One essential goal was to tease apart some important factors involved in business-to-business (B2B) aspects, which tend to draw less attention than business-to-consumer (B2B) interactions and associated risks. B2B AI use cases tend to involve more complex use cases and a longer sales cycle; require higher trust, transparency, and accountability; and demand tighter data governance and security measures.

Dr Samantha Torrance, Head of Government Advisory at Access Partnership, which works with governments to design policy and regulation explains the process:

We set out to create an index that basically looks at all of the other sorts of indices and measures that are out there to try and create a composite index that is really sort of the go-to in terms of where the UK is and how well is it doing. So it's a composite indicator made up of or consolidated from other data sources, including those from recognized university think tanks such as Oxford and Tulane University, but also at the UN level, and indicators from WIPO as well. And within the creation of that index, we split it out as a government readiness. So how able is the government to use and create an ecosystem where AI can drive growth and competitiveness and a business readiness? So how able our businesses to drive that AI machine forward and contribute to that growth that that we're looking for?

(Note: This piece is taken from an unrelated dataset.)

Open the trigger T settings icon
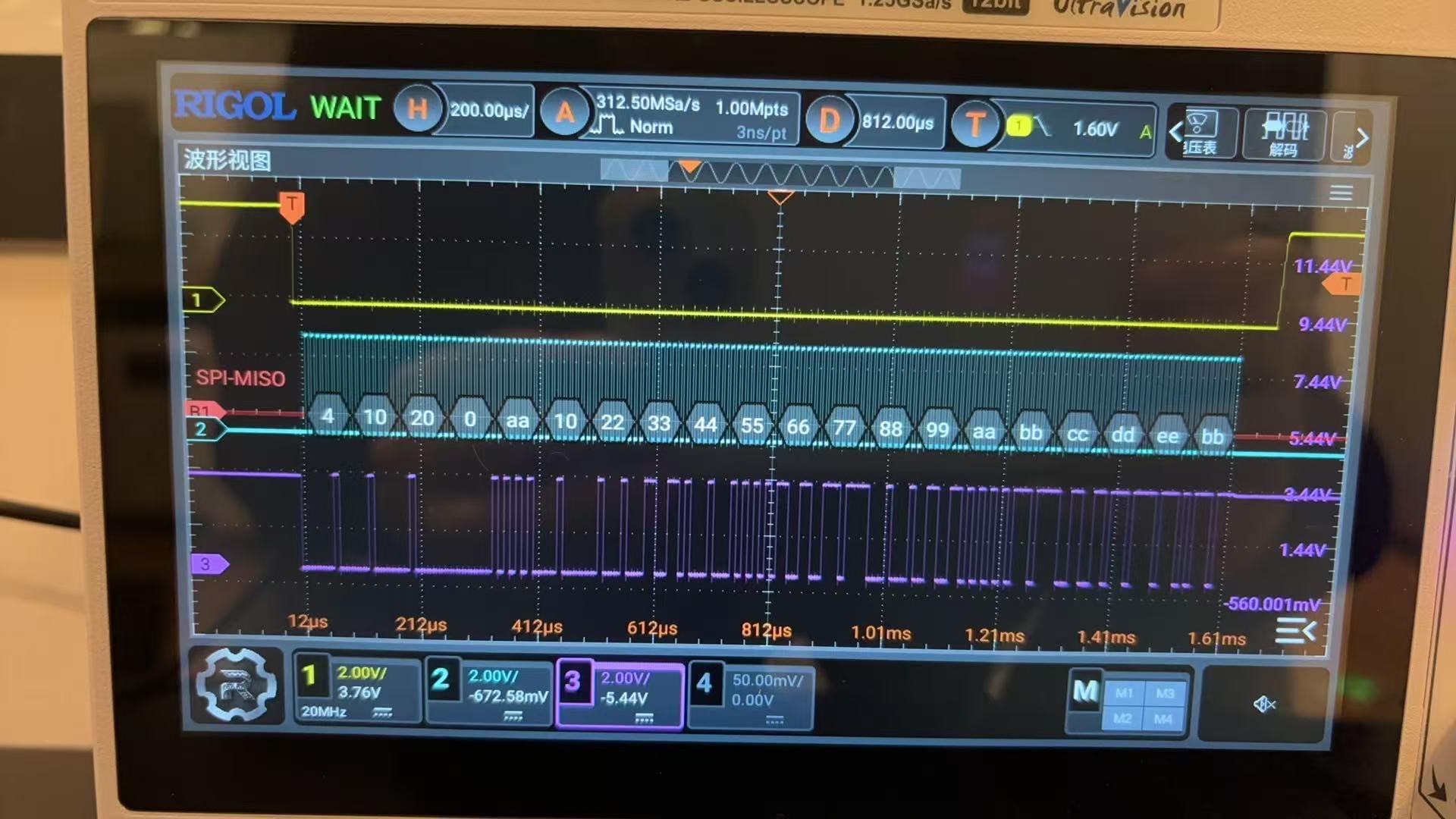 click(975, 125)
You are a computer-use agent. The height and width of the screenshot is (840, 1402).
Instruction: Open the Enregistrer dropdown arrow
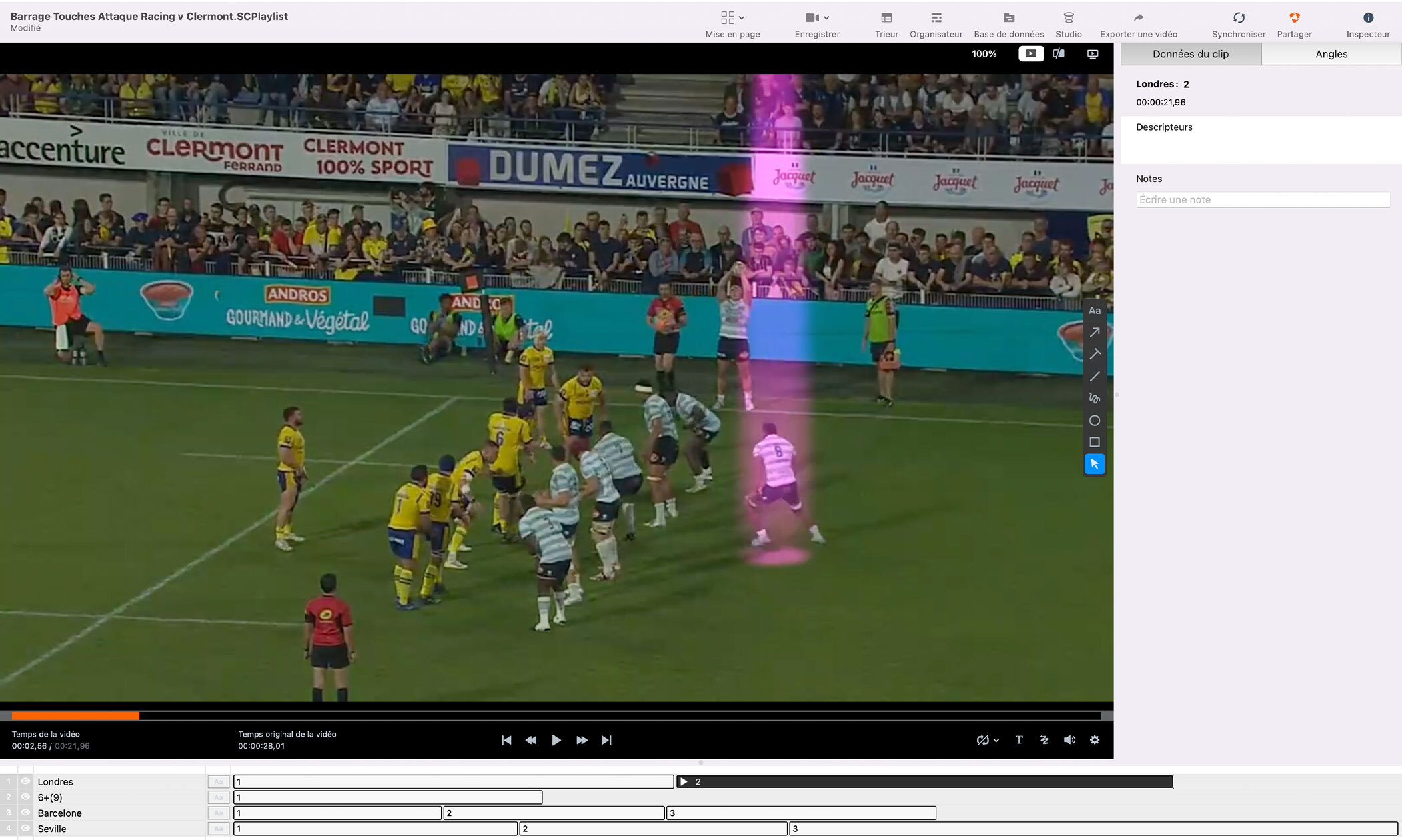pyautogui.click(x=826, y=18)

According to the new metrics, the UK is above average in G7 economies regarding AI adoption. Electronic participation and ICT regulations stand out in government readiness, but the UK needs improvement in fostering emerging technologies and human capital. In business readiness, it excels in adopting emerging technology and technology outputs but could improve in the number of AI startups and venture capital.  Other areas for improvement include supporting small and medium enterprises (SMEs) and scale-ups, fostering partnerships, and upskilling talent.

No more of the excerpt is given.